▼キンモクセイの甘い香りに気づき、先月も咲いていたことを思い出した。不思議に思って調べてみると、「二度咲き」。地球温暖化や気温の急激な変化が原因とみられるが、メカニズムは解明されていないという

 ▼秋とは思えない陽気がようやく去り、県境の山々から雪の便りが届いた。ことしは遅れている紅葉も少しずつ山裾へと歩みを進めていることだろう

 ▼安中市松井田町の碓氷湖を訪ねたら〈秋の夕日に照る山紅葉/濃いも薄いも数ある中に〉と始まる唱歌「紅葉」の石碑があった。作詞したのは長野県出身で東京音楽学校(現東京芸大音楽学部)教授の高野辰之。碓氷峠が歌の舞台とされ、故郷と東京を往復するために利用した信越本線熊ノ平駅の近くで見た紅葉に着想を得たらしい

 ▼熊ノ平駅は横川と軽井沢の中間にあり、山とトンネルに挟まれていた。当時はアプト式軌道が引かれ、列車はゆっくり峠を越えた。乗客は美しい紅葉を心ゆくまで楽しめただろう

 ▼高野は唱歌を数多く手掛けている。

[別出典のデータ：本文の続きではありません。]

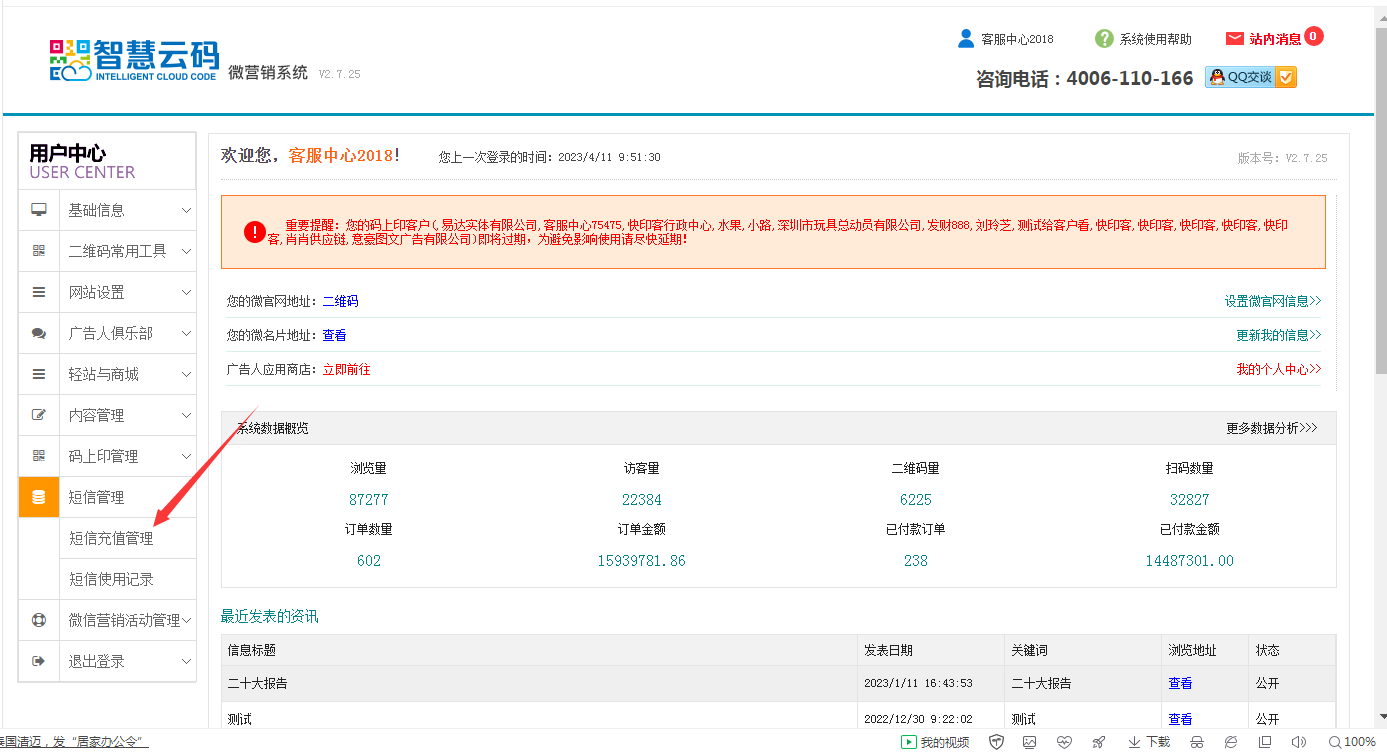This screenshot has height=754, width=1387.
Task: Click the 短信管理 database icon
Action: click(x=39, y=497)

〈兎(うさぎ)追いしかの山/小鮒釣りしかの川〉と望郷の思いを歌う「ふるさと」。春の喜びを軽快なリズムに乗せた「春が来た」。菜の花が咲く田園風景をゆったりとした調べに乗せた「朧(おぼろ)月夜」。どの歌も日本人の心に響く

 ▼碓氷峠の紅葉は一部で始まったばかりで、見ごろはまだ先になりそう。〈水の上にも織る錦〉と詠まれた景色が楽しみだ。